Launiger Mayengesang im Juni

■ Begeisternd: Das Ensemble Weser-Renaissance spielte Stücke von Ludwig Senfl

Die größten Komponisten einer Epoche: Für die Zeit nach Claudio Monteverdi fallen uns viele Namen ein. Für die Zeit davor ist das ein ungleich schwierigeres Unterfangen – im Unterschied zu den großen Meistern der Malerei, der Bildhauerei und der Baukunst. Anhand dieser Tatsache kann man sich vor allem verdeutlichen, wie groß der Stellenwert der Interpretation für die Existenz der Kunstwerke ist. Auch das Bewußtsein dafür ist weitgehend verlorengegangen. Und als dritter Grund dafür, daß wir Mühe haben, für die Zeit vor Monteverdi große Komponisten zu benennen, ist die Quellenlage zu nennen. Die Notationen sind unvollständig, d. h. die Aufführungsmöglichkeiten sind abhängig von den noch erreichbaren Quellen für die Aufführungspraxis. Außerdem existiert das damals verwendete Instrumentarium nicht mehr.

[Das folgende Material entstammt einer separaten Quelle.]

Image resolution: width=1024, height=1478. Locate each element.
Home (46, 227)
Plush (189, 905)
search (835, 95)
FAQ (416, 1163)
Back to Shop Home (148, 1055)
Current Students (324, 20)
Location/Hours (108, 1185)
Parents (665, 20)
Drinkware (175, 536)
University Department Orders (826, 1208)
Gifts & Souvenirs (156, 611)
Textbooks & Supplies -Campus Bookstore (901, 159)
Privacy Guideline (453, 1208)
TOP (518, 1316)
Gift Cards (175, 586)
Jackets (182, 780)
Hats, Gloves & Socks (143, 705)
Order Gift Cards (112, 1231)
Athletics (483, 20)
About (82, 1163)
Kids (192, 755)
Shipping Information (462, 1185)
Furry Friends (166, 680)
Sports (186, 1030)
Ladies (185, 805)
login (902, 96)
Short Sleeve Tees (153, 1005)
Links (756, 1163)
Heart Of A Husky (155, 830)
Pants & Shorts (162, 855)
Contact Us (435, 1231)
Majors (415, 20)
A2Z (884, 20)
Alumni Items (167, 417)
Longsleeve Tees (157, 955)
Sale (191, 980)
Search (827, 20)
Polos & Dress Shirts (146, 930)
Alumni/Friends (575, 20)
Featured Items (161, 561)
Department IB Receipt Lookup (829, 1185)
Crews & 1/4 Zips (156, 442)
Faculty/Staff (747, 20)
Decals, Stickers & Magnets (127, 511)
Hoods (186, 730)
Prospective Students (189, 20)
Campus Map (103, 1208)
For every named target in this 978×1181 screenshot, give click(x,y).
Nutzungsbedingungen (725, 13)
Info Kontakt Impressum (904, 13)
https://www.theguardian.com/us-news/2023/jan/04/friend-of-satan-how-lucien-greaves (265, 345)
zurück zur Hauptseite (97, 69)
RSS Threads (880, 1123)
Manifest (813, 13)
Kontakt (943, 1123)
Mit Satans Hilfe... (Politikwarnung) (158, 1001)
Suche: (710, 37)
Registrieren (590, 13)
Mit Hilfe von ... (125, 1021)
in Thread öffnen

Wenn man sich diesen Hintergrund vergegenwärtigt, kann man hören, welch großer Komponist zum Beispiel Ludwig Senfl war, der 1486-1543 lebte und der größte Meister des deutschen Liedes in seinem Jahrhundert war. Und man kann es vor allem hören, wenn so eine von Grund auf kompetente und lustvoll motivierte Truppe wie das Ensemble Weser-Renaissance unter der Leitung von Manfred Cordes sich dieser durch und durch kontrapunktischen Musik annimmt. Weser-Renaissance hatte den launigen Abend, der eigentlich im akustisch interessanten Innenhof der Hochschule für Künste (HfK) hätte stattfinden sollen und wegen des schlechten Wetters in den Konzertsaal der HfK verlegt werden mußte, unter den Liedtitel „Wol kumpt der May“ gestellt.

Es war ein kurzweiliger Abend über den May, den Wein, die Liebe, die Trauer, das Leben insgesamt, ein Abend über das natürlich-gesellig-gesellschaftliche Leben des 16. Jahrhunderts, das im Volkslied seinen Niederschlag findet und von daher zum Teil noch bekannt ist.

Die sorgfältig wechselnden Besetzungen der SängerInnen (Susanne Rydén, Ralf Popken, Harry Geraerts, Jan Strömberg und Stephen Grant) mit ihren geschmackvoll szenischen Andeutungen hatten vorwärtsdrängenden Pfiff, reizten, mehr zu wissen aus einer zumindest in Bezug auf die Musik fast archäologischen Zeit. „Ach Elslein, liebes Elslein“: ein Dialoglied zwischen Mann und Frau mit dem Königskindermotiv, „“Es taget vor dem Walde“: der Geliebte weckt die Geliebte. „Es hett ein Biedermann ein Weib“: der fährt ins Heu, wie wir wissen, und es fällt auch „zuletzt mal einer unter die Bank“.

Einer der Höhepunkte des rundherum gelungenen Abends war die ausgewogene und homogene, dazu affektreiche Wiedergabe der Trauermotette „Quis dabit oculis“ auf den Tod des Kaisers Maximilian, in dessen Diensten Senfl komponierte und der ihn für den größten Komponisten hielt. Das unvergleichliche Instrumentarium – Zink, vier Posaunen, Schalmeyen, Dulziane, Pommern und Flöten – machten wieder einmal die Kehrseite des Fortschritts deutlich: bei jeder Weiterentwicklung, Verbesserung des Instrumenatariums ist auch Klanglichkeit, Farbkraft und Charakter verlorengegangen. Solostücke für die Laute, gespielt von Beate Dittmann, ergänzten das zu Recht gut angenommene Konzert, das neben den selbstverständlichen Positionen der neuen Musik, und der „normalen“ klassischen und romantischen insofern hochschul- und kulturpolitisch wichtig war, als auch in diesem Bereich eine zündende Qualität vorzuzeigen ist – nicht zum ersten Mal übrigens.